◆ 課題一覧
(a) 本文の「静脈に刺した管を看護師がピス」から「たベッドに頭をもたせかける。」まで(両端を含む)を、一字一句そのまま書き写してください。
(b) 本文中に出てくる、算用数字を含む語句をすべて書き出してください。
(c) 本文の内容を2文で要約してください。

◆ 提示本文
といっても大きな病気ではない。長く倦怠感のあった体質を改善しているので、内臓がうまく働いているか、色々刺激を与えて試験しましょうってやつ。
検査入院だ。
でもはじめての入院だったのでわぁ、これが入院デビューかぁとワクワクした。

ワクワクしちゃった。

日頃健康体だから言えることなんですけど、見聞きする入院を当事者として経験したことがなかったので。
フィクションを愛する永遠の文学少女としては、窓際のベッドで本を読み、空想を巡らせるのはひとつのアイコンなのです。もちろん実際にアイコンになるほど病院にいる人が、そんなに呑気に憧れていられないのは当たり前のこととして。

憧れが通じたか否か、私のベッドは実際窓際だった。
どうやら1時間半くらい掛かる検査らしく、その間意識を失うと身体リスクがある。
ということで入院での実施と相成り、検査が始まると主治医がつきっきりで私の意識を見た。
その間、雑談として主治医がおもむろに切り出した。

「私、以前はNASAで宇宙人の研究をしていまして」
わたし「え?

当然だが、この記録は嘘である。本当だったら私はNASAに機密の鹵獲で連行される(※されない)。

「宇宙人の身体を分析するために医師が雇われていたのですが、ご存知の通り、宇宙人って今、あんまりいないでしょう
「いないですね」
「なので普段は医師の仕事はなくて」
「へえ」
「医者の腕が鈍ってしまうので病院に転属したんですね」

窓辺で霧を吹いたような小雨がそぼ降っていた。
寒い日で、さまざまな薬品を投与される私の腕も知らず、粟立っていた。

「どうして私にその話を?」
「いやぁ……あなた、ご職業は政府の調査員でしたね?」

むろん、そんなわけはない。
だがここでは、話を明らかにするために政府の調査員のていで進める。

「ならわかるでしょう。この話がどういった意味を持つか。
 あなたの体は、長い調査活動の影響か、宇宙人と同じ病に罹患しています。あなたを研究することは、宇宙人のしくみ解明につながるかもしれないのです。

 わかりますね? 我々は──」

パチン!

私は窓際のベッドに座っている。

「じゃこれで終わりです。11時半の採血しますねー」
静脈に刺した管を看護師がピストンで操作すると、機械が油を引くみたいに私の腕からちゅうちゅうと赤い血液が吸い上げられていく。
人間の身体というものは医療の前に立つといかに「しくみ」であることか。その生々しさに改めて感じ入らざるを得ない。

一時間半、意識を保たせるために私と雑談していた医師は頭を下げて、にこやかに看護師と交代しナースステーションに去っていく。
私はおよそ20ccの血液を採取された腕をこすり、落ち着くまで貸し与えられたベッドに頭をもたせかける。

病院食でいちばん華やかだったうどん

なんだったの?
何だったのかはさておき、現実世界はときに窓際のベッドのフィクションと同等におもしろい。
私が記録したかったのはつまるところそれだけのことである。

フィクション「より」としないのは、フィクションを愛する永遠の文学少女の意地だ。

◆ 提供データ

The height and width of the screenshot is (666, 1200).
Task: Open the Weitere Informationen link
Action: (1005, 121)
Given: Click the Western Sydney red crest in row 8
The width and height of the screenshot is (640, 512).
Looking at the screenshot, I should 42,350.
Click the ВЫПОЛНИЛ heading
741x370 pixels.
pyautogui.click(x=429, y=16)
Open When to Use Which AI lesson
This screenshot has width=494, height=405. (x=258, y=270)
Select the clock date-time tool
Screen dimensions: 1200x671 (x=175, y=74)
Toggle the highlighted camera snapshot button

...

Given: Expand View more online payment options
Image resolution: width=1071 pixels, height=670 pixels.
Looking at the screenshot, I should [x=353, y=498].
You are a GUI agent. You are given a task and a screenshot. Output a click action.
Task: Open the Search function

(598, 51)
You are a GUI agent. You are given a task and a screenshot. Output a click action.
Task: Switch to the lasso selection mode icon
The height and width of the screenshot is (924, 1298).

◆ 各課題の解答
(a)
静脈に刺した管を看護師がピストンで操作すると、機械が油を引くみたいに私の腕からちゅうちゅうと赤い血液が吸い上げられていく。
人間の身体というものは医療の前に立つといかに「しくみ」であることか。その生々しさに改めて感じ入らざるを得ない。

一時間半、意識を保たせるために私と雑談していた医師は頭を下げて、にこやかに看護師と交代しナースステーションに去っていく。
私はおよそ20ccの血液を採取された腕をこすり、落ち着くまで貸し与えられたベッドに頭をもたせかける。

(b) 1時間半、11時半、20cc

(c) 筆者は体質改善に伴う検査入院で初めて入院し、窓際のベッドで、意識を保つために主治医と一時間半ほど雑談しながら検査を受けた。その雑談の「NASAで宇宙人の研究をしていた」という話は嘘として描かれ、筆者は、現実世界はときに窓際のベッドのフィクションと同等におもしろいと述べている。